Como ressalta o crítico Luis Costa Lima, “a linguagem de Lispector contém como que uma armadilha: a sua simplicidade enganosa, podendo dar ao leitor a impressão de uma planura sem fim, de uma superfície horizontal. Não se iluda o leitor: por trás dessa aparente simplicidade lingüística, muitas verdades dolorosas se escondem: toda a clareza tem seu reverso e mesmo na coisa comum podemos condensar perguntas que não se desejam.” Clarice não se preocupa em contar uma estória, o mais importante para ela são as impressões, como ela mesma disse: “os meus livros não se preocupam com os fatos em si, porque para mim o importante é a repercussão dos fatos no indivíduo”. Ou seja, podem-se tirar várias conclusões a partir de um texto dela, depende do leitor, porque ela nos indica o caminho e nos faz reconhecer na estória, a realidade.

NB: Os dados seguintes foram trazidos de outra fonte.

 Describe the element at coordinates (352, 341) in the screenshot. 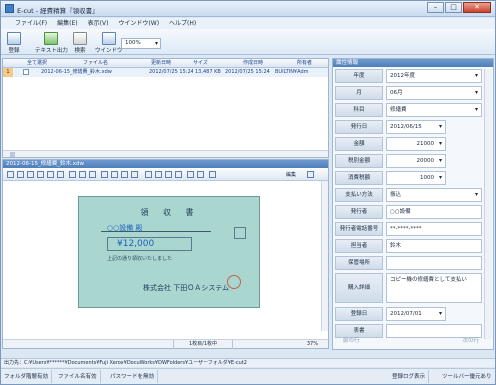

I see `prev-row-button: 前の行` at that location.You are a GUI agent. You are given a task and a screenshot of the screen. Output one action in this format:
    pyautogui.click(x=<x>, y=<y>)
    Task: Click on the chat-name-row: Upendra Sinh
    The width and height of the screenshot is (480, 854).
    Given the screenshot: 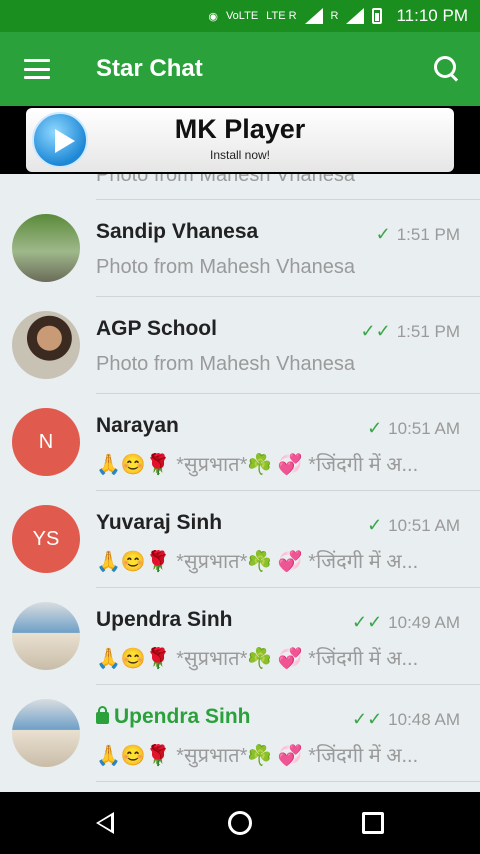 What is the action you would take?
    pyautogui.click(x=174, y=717)
    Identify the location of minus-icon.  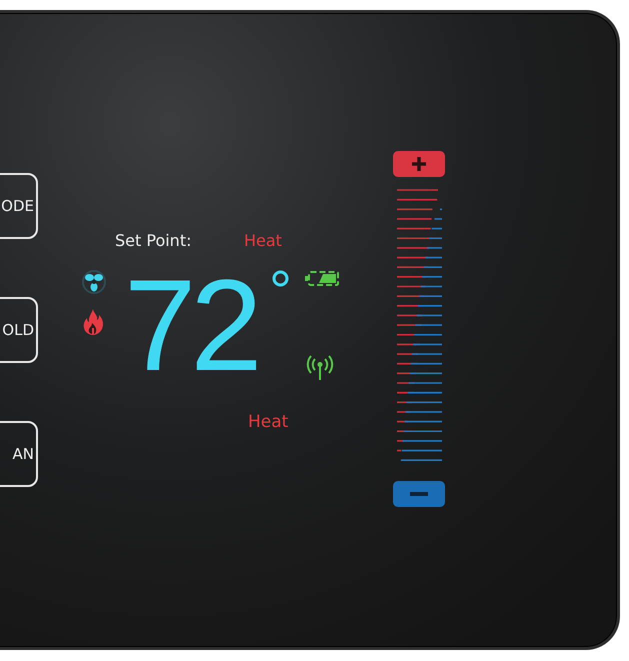
(419, 494).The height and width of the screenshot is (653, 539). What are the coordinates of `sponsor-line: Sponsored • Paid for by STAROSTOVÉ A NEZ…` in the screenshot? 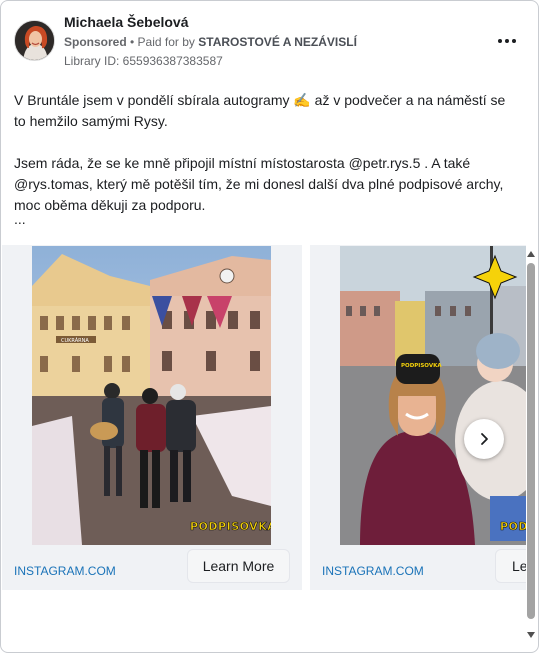 It's located at (210, 42).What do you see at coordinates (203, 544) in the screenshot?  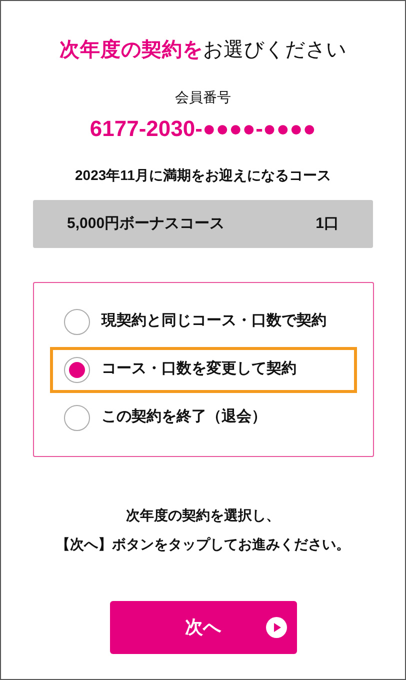 I see `instruction-text: 【次へ】ボタンをタップしてお進みください。` at bounding box center [203, 544]. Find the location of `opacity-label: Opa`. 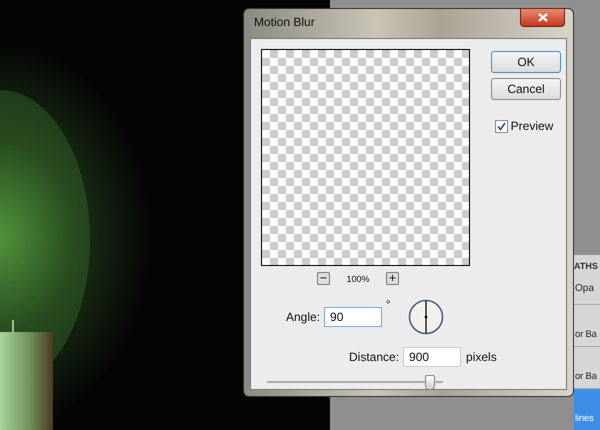

opacity-label: Opa is located at coordinates (584, 289).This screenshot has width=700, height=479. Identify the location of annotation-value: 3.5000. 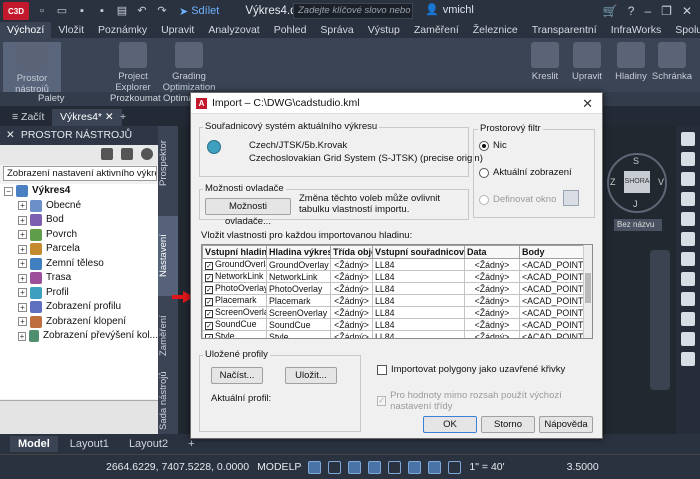
(583, 467).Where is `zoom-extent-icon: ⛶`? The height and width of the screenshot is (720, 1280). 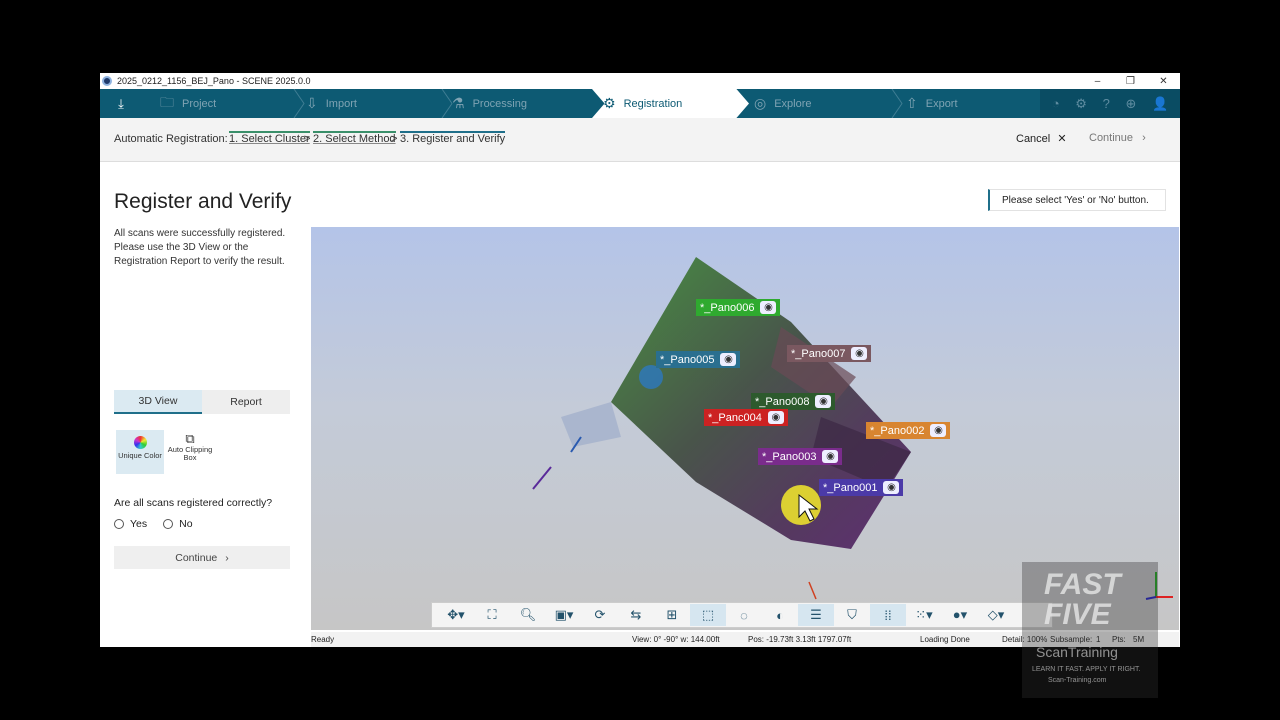
zoom-extent-icon: ⛶ is located at coordinates (492, 615).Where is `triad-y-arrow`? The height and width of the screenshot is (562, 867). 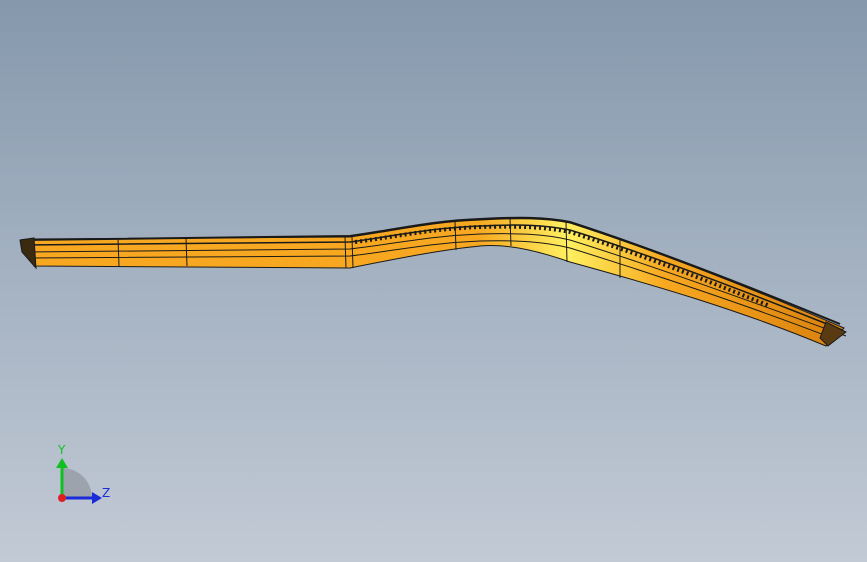 triad-y-arrow is located at coordinates (62, 463).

O professor Teotônio Marques Filho diz que “O estilo de Clarice, pois, - que lembra Machado de Assis – é arrastado, anda devagar, porque a sua preocupação é desvendar a verdade subjacente em cada um, mascarada pela casca da rotina.”. E ela consegue fazer isso porque ela não é somente uma escritora, ela é uma “sentidora”, registrava em palavras aquilo que sentia.
Recomendo o livro Laços de Famíla a todos, em especial àqueles que gostam de conhecer a fundo a alma das pessoas, que gostam de ter uma experiência única, porque se tem uma palavra para descrever Clarice e seus livros é: única. Recomendo também a quem esta prestando vestibular e concurso porque é uma obra muito cobrada dela, além de ser extremamente prazerosa de ler ajudando a conhecer palavras novas que podem encrementar o vocabulário.
Clarice Lispector nasceu em Tchetchelnik, pequena cidade da Ucrânia, e chegou ao Brasil aos dois meses de idade, naturalizando-se brasileira posteriormente. Criou-se em Maceió e Recife, transferindo-se aos doze anos para o Rio de Janeiro, onde se formou em Direito, trabalhou como jornalista e iniciou sua carreira literária. Em 1944 forma-se e publica o livro que escreveu durante o curso - Perto do Coração Selvagem surpreendendo a crítica e agradando ao público. Viveu muitos anos no exterior, em função do casamento com um diplomata brasileiro com quem teve dois filhos. Separada do marido e de volta ao Brasil, passou a morar no Rio de Janeiro. Em 1969 lança o romance Uma Aprendizagem ou o Livro dos Prazeres, um de seus livros mais conhecidos. A Via Crucis publicado em 1974 levantou polêmica por seu alto caráter sexual, e por não ter sido considerado à altura dos outros trabalho de Clarice, a revista Veja e o Jornal do Brasil chegaram a chamar a obra de "lixo". Em 1976 foi convidada para representar o Brasil no Congresso Mundial de Bruxaria, na Colômbia. Claro que aceitou: afinal, sempre fora mística, supersticiosa, curiosa a respeito do sobrenatural, depois do congresso um título foi atribuído a Clarice “a grande bruxa da literatura brasileira”. Em novembro de 1977 soube que sofria de câncer generalizado no ovário. No mês seguinte, na véspera de seu aniversário, morria em plena atividade literária e gozando do prestígio de ser uma das mais importantes vozes da literatura brasileira da geração de 45. É um forte nome da literatura modernista brasileira intimista, pelo questionamento do ser, “estar-no-mundo”, a pesquisa do ser humano, resultando no romance introspectivo.
Maria Juliana Klein e Patrícia Mozer Sardinha, alunas do 3º ano do Ensino Médio do Colégio Estadual Carlos Maria Marchon.